Estelle - Bénévole écrivain

Dessiner des portraits avec des mots pour donner des visages au silence 

Souvent, lorsque je suis dans la rue, le métro, je regarde les visages autour de moi et m’interroge : à quoi pense cette femme au regard indéfinissable ? Où va-t-elle ? Pourquoi semble-t-elle si pressée ? Quel est son meilleur souvenir ? Le pire ? Son dernier fou rire ? Et d’où vient cet homme endormi ? Quels sont les pas qui, l’un après l’autre, l’ont mené sur ce banc ? À quoi songe-t-il quand le sommeil le prend ? Quand le sommeil le fuit ? Mes yeux et mon imagination vagabondent, mais je n’ose pas aller leur parler. 

Grâce au CASP, je rencontre des personnes qui acceptent de livrer un pan de ce qui leur est arrivé. Leurs paroles retentissent, brisent silence et préjugés. Il suffit de croiser un regard, d’écouter une histoire, pour réaliser que l’on aurait pu être de leur côté, à raconter à un ou une inconnue ces moments décisifs où l’on a pris à droite plutôt qu’à gauche, sans savoir ce qui nous attendait. Car il a parfois suffi d’un grain de sable minuscule pour que tout bascule, et qu’une vie jusque là plutôt classique dans sa banalité – une adresse, un travail, une certaine stabilité – soit renversée. 
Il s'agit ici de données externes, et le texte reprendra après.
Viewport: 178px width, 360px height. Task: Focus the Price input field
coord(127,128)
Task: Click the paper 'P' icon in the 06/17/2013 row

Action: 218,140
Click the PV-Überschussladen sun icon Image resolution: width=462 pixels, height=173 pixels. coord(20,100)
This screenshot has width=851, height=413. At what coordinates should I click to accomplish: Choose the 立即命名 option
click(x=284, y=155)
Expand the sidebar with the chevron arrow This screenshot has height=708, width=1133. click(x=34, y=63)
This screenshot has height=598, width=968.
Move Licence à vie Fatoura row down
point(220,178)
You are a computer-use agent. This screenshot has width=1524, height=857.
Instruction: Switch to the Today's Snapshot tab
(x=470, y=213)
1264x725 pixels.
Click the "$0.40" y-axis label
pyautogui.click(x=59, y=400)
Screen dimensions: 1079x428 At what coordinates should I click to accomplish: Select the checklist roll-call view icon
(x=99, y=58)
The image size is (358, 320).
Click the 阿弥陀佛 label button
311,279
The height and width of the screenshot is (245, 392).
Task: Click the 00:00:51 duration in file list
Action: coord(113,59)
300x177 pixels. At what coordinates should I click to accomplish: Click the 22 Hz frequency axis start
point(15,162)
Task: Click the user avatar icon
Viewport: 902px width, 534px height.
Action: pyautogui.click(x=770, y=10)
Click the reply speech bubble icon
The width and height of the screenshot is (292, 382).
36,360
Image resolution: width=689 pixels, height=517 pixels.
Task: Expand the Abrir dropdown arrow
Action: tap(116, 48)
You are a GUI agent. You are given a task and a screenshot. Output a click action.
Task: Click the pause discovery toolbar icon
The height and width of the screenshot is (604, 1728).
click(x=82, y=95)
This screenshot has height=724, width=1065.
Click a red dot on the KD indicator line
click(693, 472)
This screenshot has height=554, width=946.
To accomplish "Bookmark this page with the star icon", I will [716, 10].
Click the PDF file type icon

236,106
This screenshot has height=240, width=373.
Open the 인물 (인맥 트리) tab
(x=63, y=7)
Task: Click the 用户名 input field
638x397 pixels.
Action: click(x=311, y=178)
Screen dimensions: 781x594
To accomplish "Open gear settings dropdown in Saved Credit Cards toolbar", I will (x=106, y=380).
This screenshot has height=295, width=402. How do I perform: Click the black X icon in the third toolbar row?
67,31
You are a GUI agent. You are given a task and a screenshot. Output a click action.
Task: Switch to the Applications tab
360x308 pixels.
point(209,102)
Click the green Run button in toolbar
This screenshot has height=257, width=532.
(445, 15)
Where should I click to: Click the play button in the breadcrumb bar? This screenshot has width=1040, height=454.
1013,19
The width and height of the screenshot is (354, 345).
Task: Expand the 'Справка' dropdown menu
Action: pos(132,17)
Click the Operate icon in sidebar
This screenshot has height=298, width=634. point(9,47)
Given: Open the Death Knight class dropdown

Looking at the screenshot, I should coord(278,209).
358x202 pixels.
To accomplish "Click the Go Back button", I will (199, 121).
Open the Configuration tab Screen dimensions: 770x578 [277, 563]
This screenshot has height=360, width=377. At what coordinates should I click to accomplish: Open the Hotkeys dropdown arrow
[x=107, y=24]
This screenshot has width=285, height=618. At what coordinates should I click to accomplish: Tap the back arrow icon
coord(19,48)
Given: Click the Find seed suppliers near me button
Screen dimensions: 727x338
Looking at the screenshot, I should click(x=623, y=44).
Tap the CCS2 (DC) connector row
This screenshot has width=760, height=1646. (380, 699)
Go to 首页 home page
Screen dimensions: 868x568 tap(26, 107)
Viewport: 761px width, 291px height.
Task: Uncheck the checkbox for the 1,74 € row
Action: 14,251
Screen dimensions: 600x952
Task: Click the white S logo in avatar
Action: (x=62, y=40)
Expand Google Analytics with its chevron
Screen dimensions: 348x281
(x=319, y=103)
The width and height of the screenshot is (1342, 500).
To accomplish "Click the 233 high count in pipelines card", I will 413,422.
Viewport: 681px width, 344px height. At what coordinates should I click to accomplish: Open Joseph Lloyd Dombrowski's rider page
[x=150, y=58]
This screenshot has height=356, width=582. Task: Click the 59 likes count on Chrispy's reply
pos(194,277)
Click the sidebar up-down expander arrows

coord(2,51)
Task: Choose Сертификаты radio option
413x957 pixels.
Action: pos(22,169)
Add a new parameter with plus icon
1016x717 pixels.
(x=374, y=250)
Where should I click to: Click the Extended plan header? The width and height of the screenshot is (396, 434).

J’aime écrire, et je voudrais trouver les mots justes pour faire résonner les voix de ces hommes, de ces femmes. Ils ont tant à nous dire. Eux qui ont pris le temps de nous confier blessures et projets, encouragements et regrets, grands et petits événements, peut-être que l’on peut prendre, à notre tour, le temps de les écouter. Pour ma part, je sais que, désormais, je regarde autrement les visages que je suis amenée à croiser.